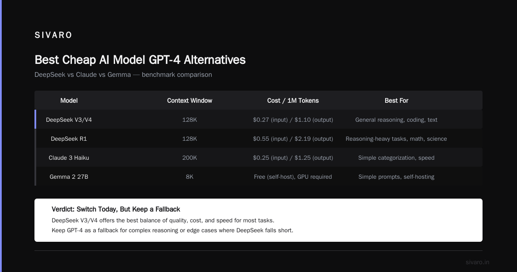Click the DeepSeek R1 model cell

pyautogui.click(x=69, y=139)
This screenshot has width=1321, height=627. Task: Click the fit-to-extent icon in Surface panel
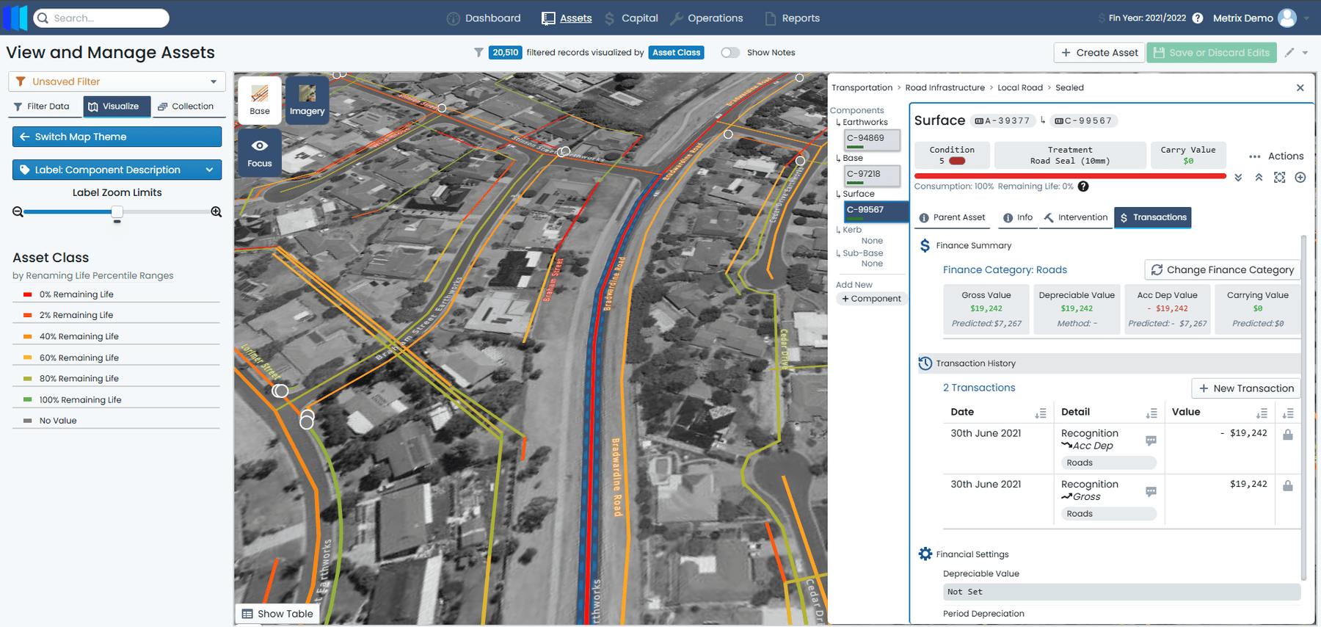tap(1279, 178)
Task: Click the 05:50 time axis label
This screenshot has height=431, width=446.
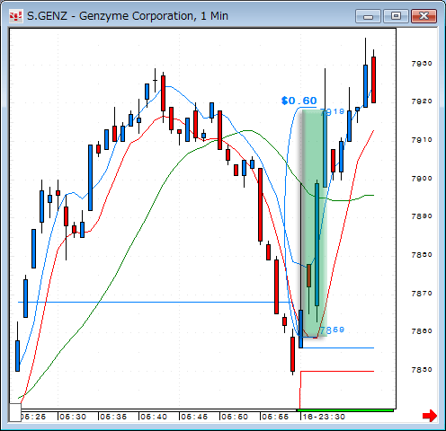Action: (x=235, y=417)
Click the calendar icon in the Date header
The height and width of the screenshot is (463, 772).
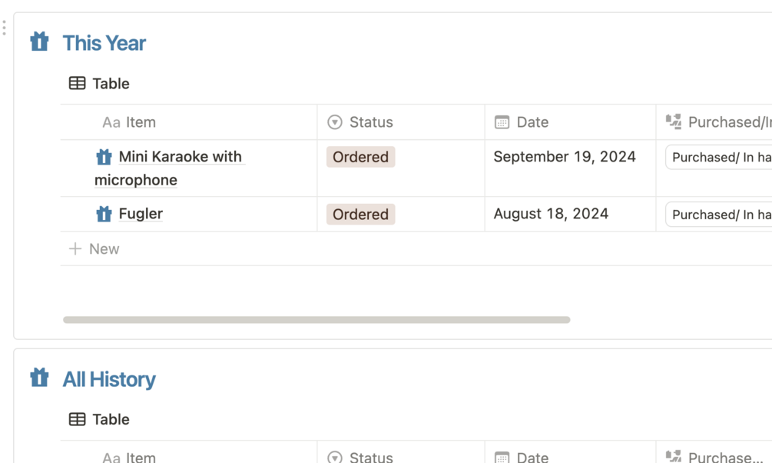tap(502, 122)
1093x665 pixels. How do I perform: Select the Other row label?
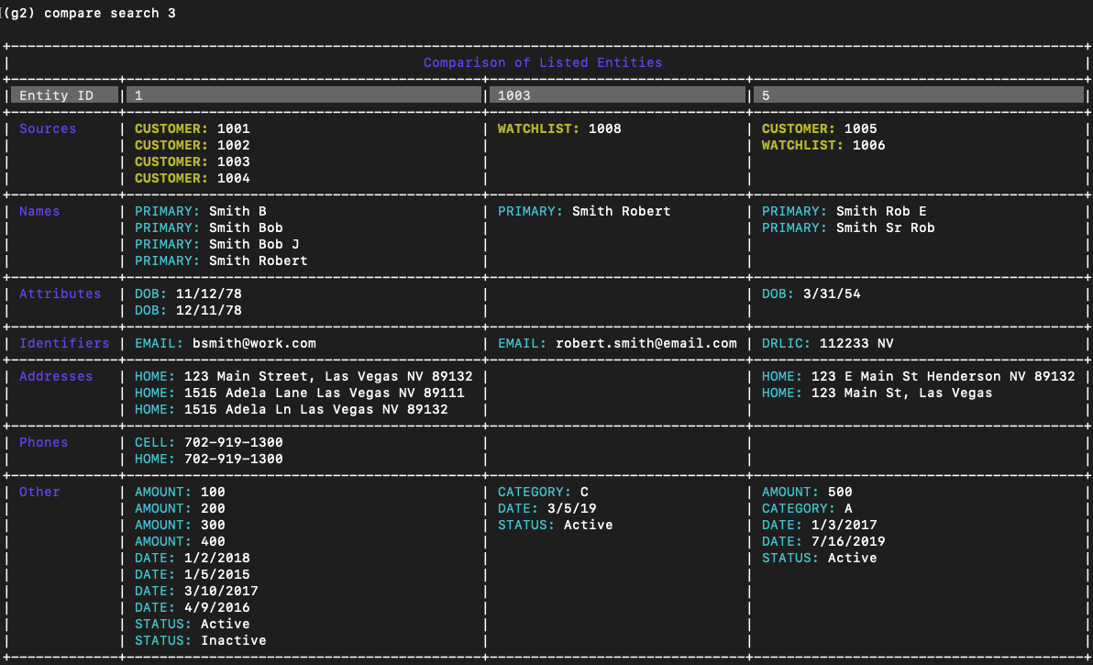click(39, 492)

-------------------------

*WHAT YOU ARE ASKED TO DO:* Nothing but the lines from the line containing "The height and" through the end of the data, both ends included, is to be reproduced, exactly as written and without the pictures.

*EXERCISE RESPONSE:*
The height and width of the screenshot is (463, 772).
tap(502, 122)
1093x665 pixels. How do I perform: Select the Other row label?
click(39, 492)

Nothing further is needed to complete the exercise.